What?! Where's Wawa, Flin Flon, St. Louis du Ha! Ha!, Vulcan? Actually kudos to T-Mobile for doing such a thing and I hope the Canadian carriers learn a thing or two from this (but probably not).
 
I have switched from AT&T also and like I said, T-Mobile coverage is not nearly as good in most cases, especially indoors.

But that does not change the fact that T-Mobile has more than doubled their 4G LTE towers in 1 year, well on target to add a third more by end of the year.

I have been tempted to switch back to AT&T many times but I am at a point where I get good enough coverage most of the time and saving lots of money in the process.

Where are they adding the towers or are they just converting their existing towers to 4G LTE ?
 
Do something like this in Europe and they will really get something going. This is a great deal for anyone in the US near a border town.

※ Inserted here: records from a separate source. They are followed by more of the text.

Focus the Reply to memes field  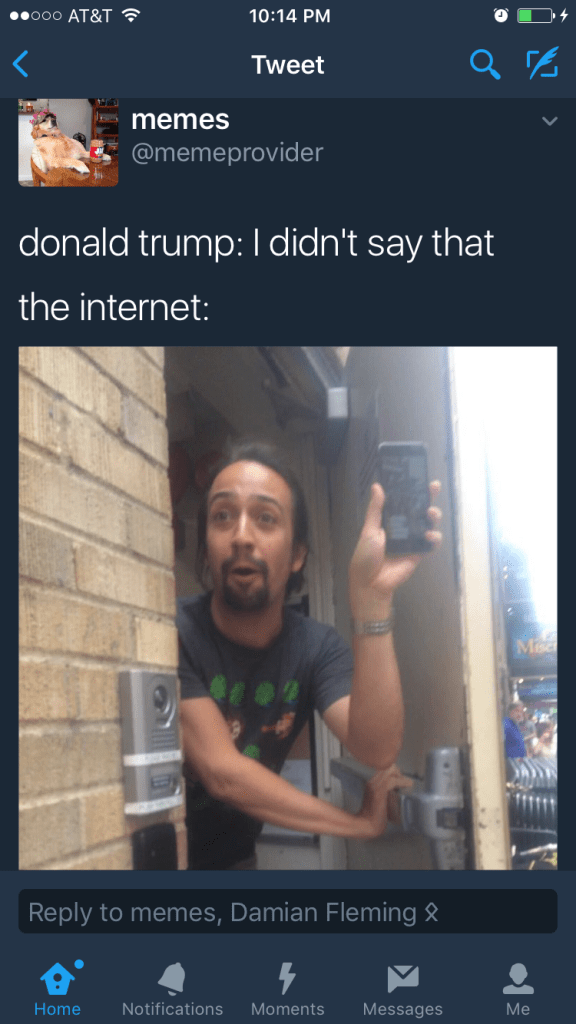point(288,911)
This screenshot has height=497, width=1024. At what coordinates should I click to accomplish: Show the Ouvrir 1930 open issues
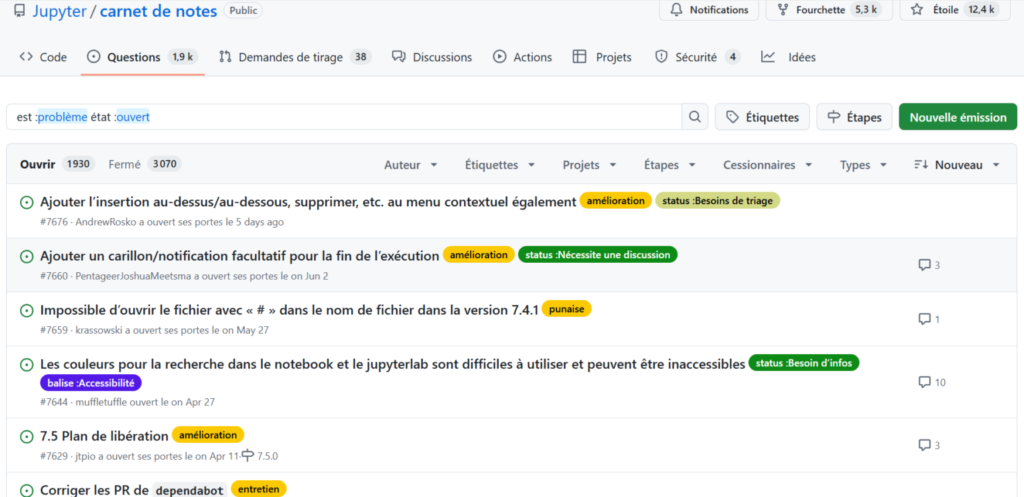[x=56, y=164]
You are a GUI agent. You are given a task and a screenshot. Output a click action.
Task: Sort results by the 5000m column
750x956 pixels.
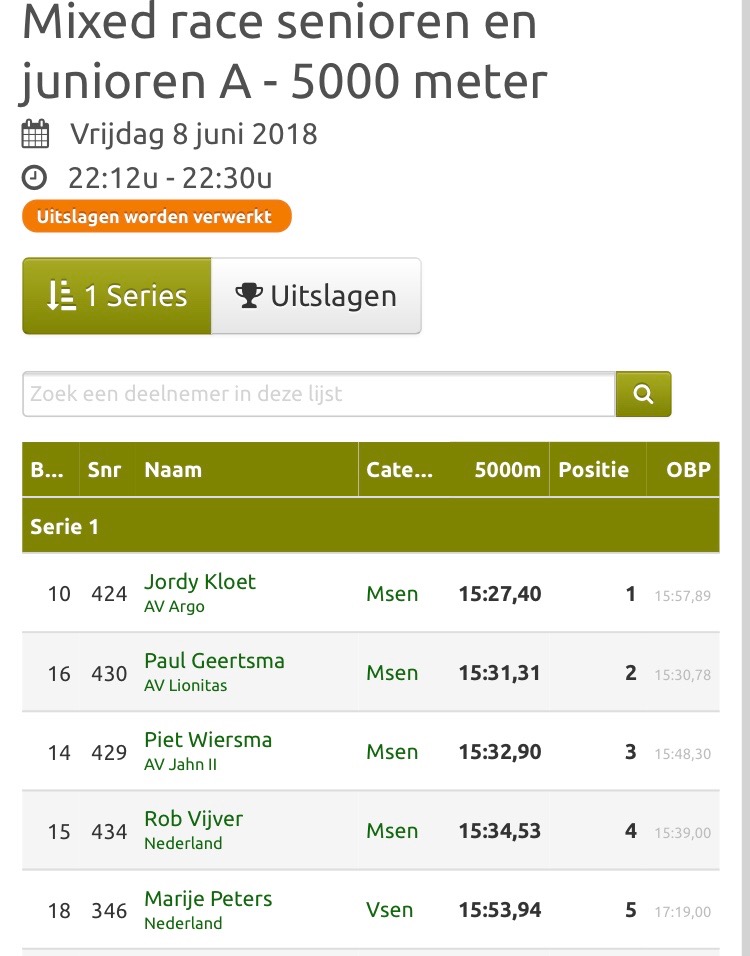(x=507, y=469)
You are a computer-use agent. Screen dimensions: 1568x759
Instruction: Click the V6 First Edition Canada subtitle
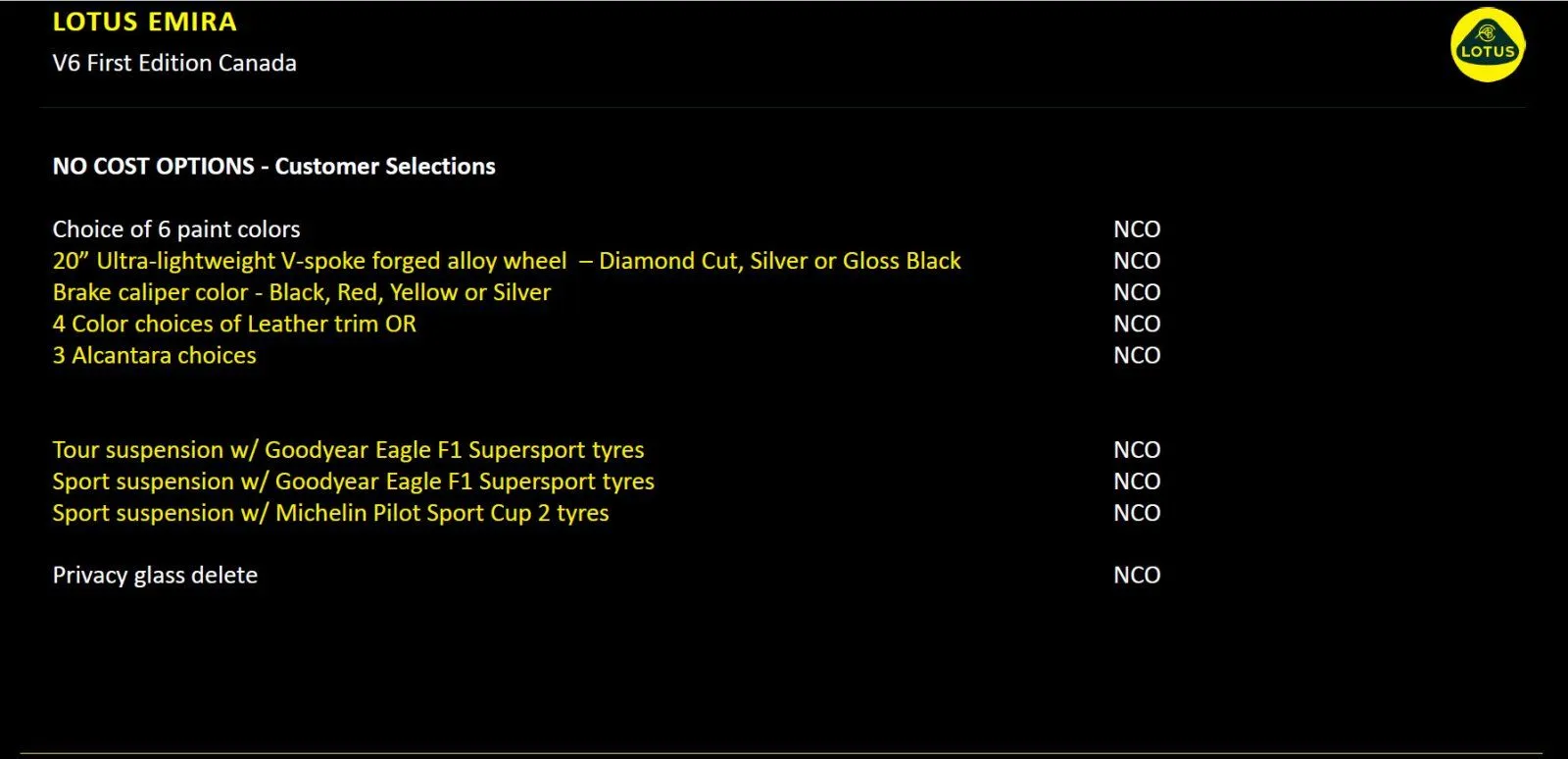[x=174, y=63]

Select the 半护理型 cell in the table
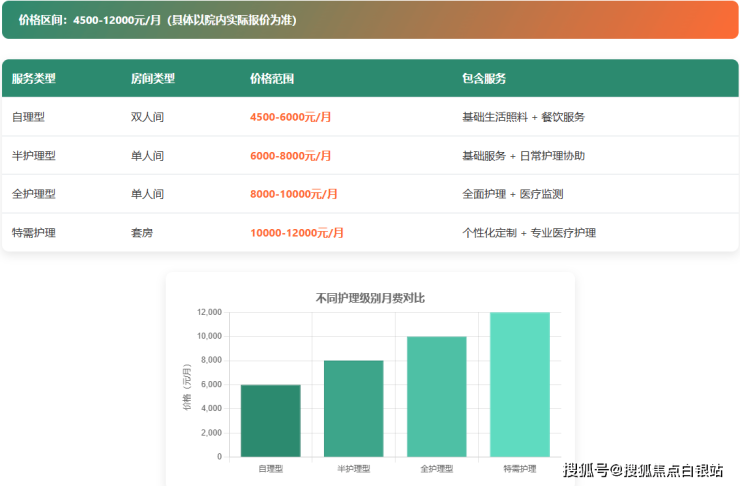coord(34,156)
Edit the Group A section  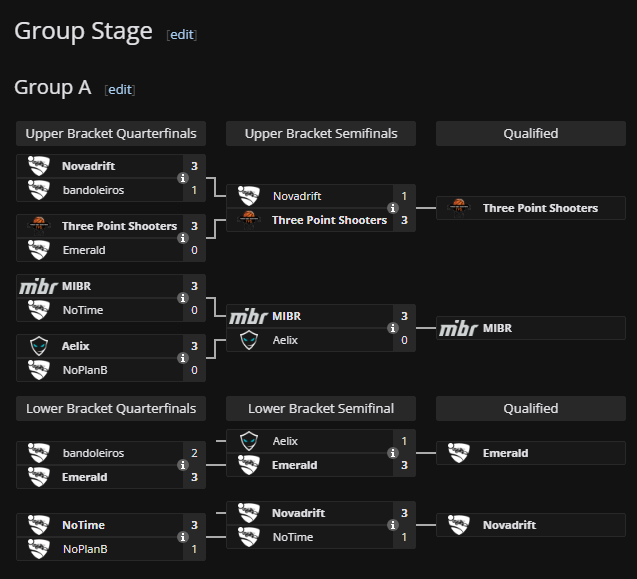click(x=120, y=89)
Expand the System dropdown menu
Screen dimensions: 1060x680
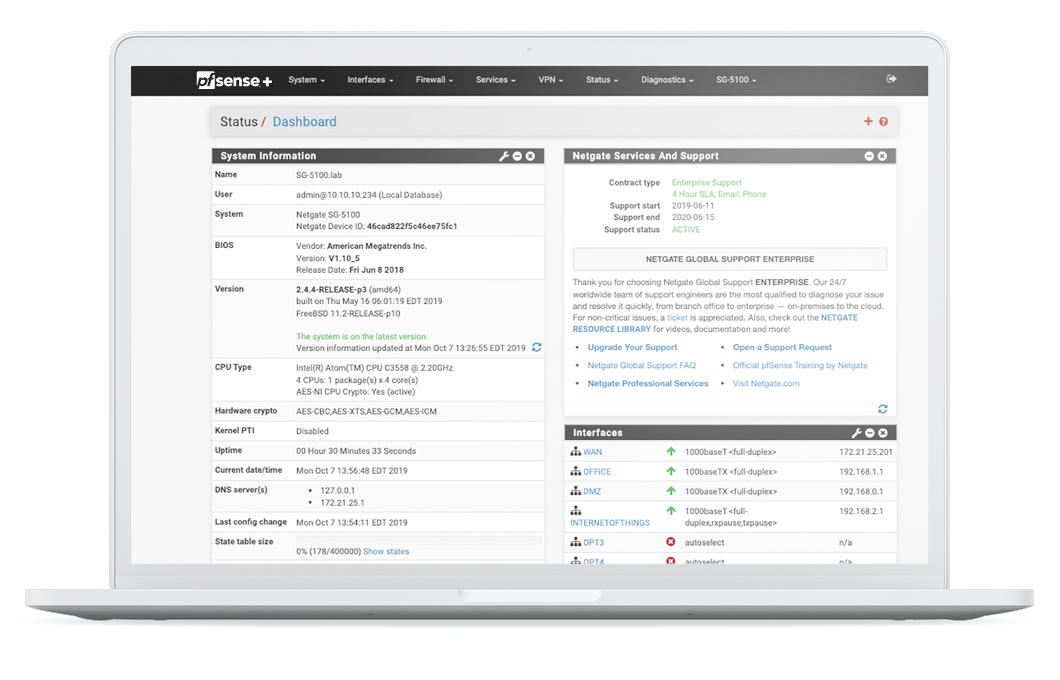click(306, 80)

T-Mobile already offers free unlimited 4G data worldwide (includes most european countries). I was in Europe a few weeks back and had 4G the entire time, didn't have to add anything extra to my $36 a month plan. It was great!
 
If T-Mo's coverage would improve (2G doesn't count as data coverage in my book in 2015, Mr. Legere), I would consider switching from Verizon. In fact, my VZW contract ends today. Sadly, if I were to leave Verizon, the only real viable option I see is AT&T; and the only reasons I would consider jumping to AT&T are the one-month rollover data and the fact that my family would get a 24% discount on data with AT&T as opposed to the paltry 6% discount we get with Verizon. Decisions, decisions.

Sorry to hear that. T-Mobile isn't a big enough company to really provide service outside of major city areas. Since that isn't their league, they are taking other routes to try to secure their validity in the market (like these un-carrier moves). I have always lived within city limits (urban or suburban area) and have always had 4-5 bars of LTE where I live and travel, around the area.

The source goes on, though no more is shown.